## [OBJECTIVE]
In the conversation about OAuth and Open ID Connect, which format does Open ID Connect use for credentials that carry their own metadata?

## [EXCERPT]
_ _ _ _
Anuj Sawani (18:02):
So in general, my recommendations get an IT provider in place and then make sure that you have the industry standard protocols enabled. You can pick whatever you like, but essentially we would recommend OAuth as the cloud native authentication standard.

Kris Jenkins (18:16):
So that's on my list of requirements when I go shopping for a-

Anuj Sawani (18:21):
Exactly. You want to support OAuth, you want to support Open ID connect. Those are the new standards that technology providers are going to be supporting today.

Kris Jenkins (18:30):
I don't know what the difference is between OAuth and Open ID from a practical point of view.

Anuj Sawani (18:35):
Yeah, good question. So OAuth has been around a while and that became the way people exchanged credentials over the internet. You got some sort of a code, an authorization code as they call it. You exchange that code for a token and then you can use your token to make all the API calls you need to make. That was pretty standard. OAuth had it, I think it was a little more open ended. What ended up happening is there were a few gaps in OAuth and then Open ID Connect came along to kind of fix those gaps. And Open ID connected a few things, which are I think the most relevant pieces to us is it introduces idea of an ID token. So OAuth uses a concept of access tokens and Open ID connect introduces concept of an ID token. And it's purely to solve the human user problem.

Anuj Sawani (19:27):
How do I use a protocol like OAuth for human users? And that's where the ID token came about. Where in the ID token, I have a bunch of key values pairs that are sitting there and identifying attributes about a human user, what department does that user belong to, and what address and things like groups that you could belong to and stuff like that. So these are all attributes that could be embedded with Open Id Connect inside the token.

Kris Jenkins (19:53):
So it behaves like a password with metadata attached?

Anuj Sawani (19:56):
Yes. And that's exactly kind of that transition where OAuth very often would just opaque tokens, it's just a string, you can't really use it. You have to actually go to an identity provider and say, "Okay, I have an opaque thing, can you tell me whether this token's valid? And can you tell me if other attributes attached to this token?" So it was like a secondary step you had to do to actually find out what that token meant. Open ID Connect, made that easier where I have all my metadata already built into my credential itself and they used the format of JSON web tokens. So essentially these are a pretty well standardized format where I have my metadata defined and all of that metadata is signed. So I can't mess with the metadata. It's a credential with the metadata in it, is digitally signed and I'm using that as a credential that I pass around. And that's what Open ID connected as a layer on top of OAuth. So it is actually built on top of OAuth as a protocol.

Kris Jenkins (20:56):
So because it's signed but it's not encrypted. So I can't tamper with it, but I can read it.

Anuj Sawani (21:01):
And identity in general is typically not sensitive, but I can see that sometimes being sensitive as well. And INT providers let you control what sort of attributes you want to embed inside the token. So if you think there's going to be sensitive information, I would not insert it in there. With that said, there are actually standards that are extending these protocols to start encrypting some of this metadata. And I've had some customers actually ask about supporting these things as well. So people build on top of it. Some of this is actually very new. I would say most providers probably don't even support this encrypted format today.
_ _ _ _
## [RECORD EXCERPTS]
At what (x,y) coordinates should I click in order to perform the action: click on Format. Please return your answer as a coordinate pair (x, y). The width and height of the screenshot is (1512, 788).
_ _ _ _
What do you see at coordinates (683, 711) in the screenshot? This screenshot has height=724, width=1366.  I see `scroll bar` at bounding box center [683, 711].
_ _ _ _
## [RESPONSE FOR THIS EXERCISE]
JSON web tokens